**Что сделать**
Изложи суть выбранного фрагмента ниже в двух предложениях.

«Дорогие» россияне, кто виноват?
Вопрос «что делать» я уж в заголовок не стала выносить. Ведь тогда на него и отвечать придется. А я не знаю. Знаю только, что когда закончится война, когда наступит покаяние, когда будут выплачены репарации Украине, надо будет начинать всё сначала. И прежде всего – найти причины страшного распада страны и людей, этой дегуманизации, этой немотивированной жестокости, этой национальной катастрофы, в которой так или иначе виноваты мы все. Именно поэтому каждому из нас надо понять, где виноват лично он.
Возможно, на фоне ужасного горя, которое Россия каждый день несет Украине, это и неактуально. Но от мыслей же никуда не деться. Надо, я думаю, как-то их собрать. Авось когда-нибудь пригодится. Конечно, есть социологи, психологи, педагоги со степенью, социолингвисты, демографы и прочие специалисты по объяснению нечеловеческого в человеке. Но этот текст про то, где недосмотрела лично я. Где пропустила. И откуда началось.
А началось-то давным-давно. Что касается моей собственной биографии, то я даже знаю день. Я ученица 7-го класса. Чудесного 7А. (Дружим, кстати, до сих пор. Крымнаш отвалился еще в 2014 году.) Каждый день в школе – радость. И вдруг наша семья переезжает. И до школы мне не пять минут, как примерно всем, а целых двадцать. А по тем временам – это довольно далеко, да и рядом – две школы. Учись – не хочу.
Но ни мама с папой, ни я даже не мыслили о том, чтобы перейти в новую школу. И стала я таскаться в старую, любимую. И всё бы хорошо, но зимой темнеет рано, а мы так любили время вместе проводить: то класс украшаем к Новому году, то спектакль ставим, то к КВН готовимся. Короче, по вечерам я бежала домой, что называется, роняя на ходу галоши. Единственное спокойное место для меня было там (не смейтесь!), где рядом стояли военкомат и отделение милиции. Тут я переходила с галопа на степенный шаг и даже могла остановиться у плаката «Их разыскивает милиция»; короче, знала, что здесь уж точно со мной ничего не произойдет, а ежели хулиганы берега попутают, дяденьки в форме остановят их в два счета.

(Записи из источника данных)
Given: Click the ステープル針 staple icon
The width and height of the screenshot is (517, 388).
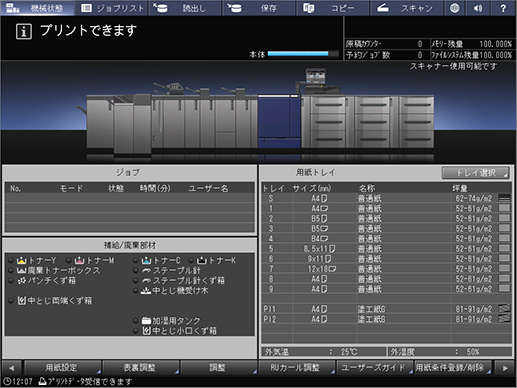Looking at the screenshot, I should click(146, 270).
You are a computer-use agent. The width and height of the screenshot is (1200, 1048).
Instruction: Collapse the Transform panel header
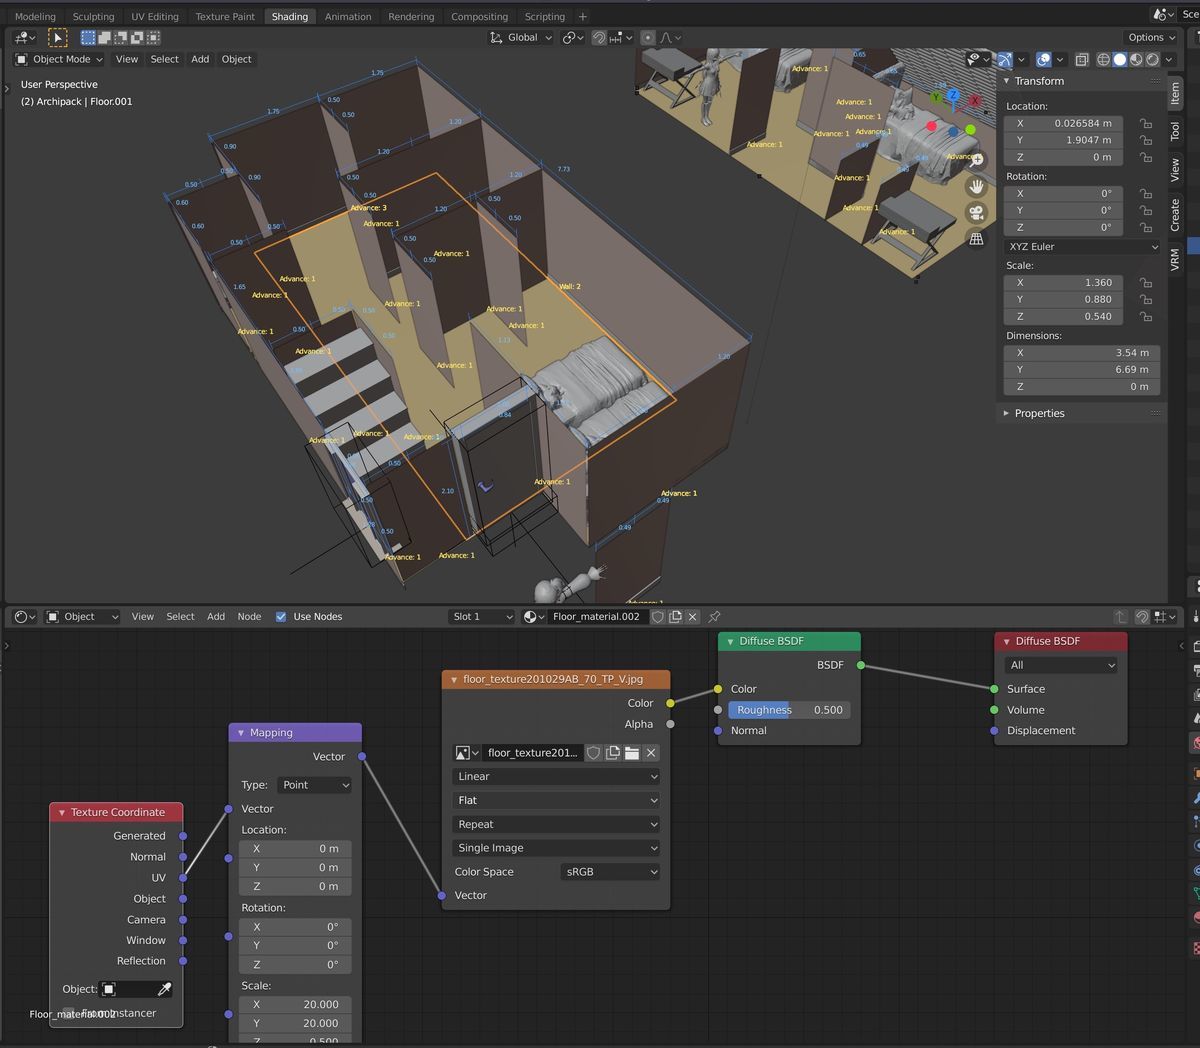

**Результат**
После окончания войны, покаяния и выплаты репараций Украине придется начинать всё сначала: найти причины распада страны и людей и каждому понять, в чём виноват лично он. Свою личную историю текст начинает с седьмого класса: после переезда семьи дорога в любимую старую школу стала занимать двадцать минут, и зимними вечерами единственным спокойным местом на пути было то, где рядом стояли военкомат и отделение милиции.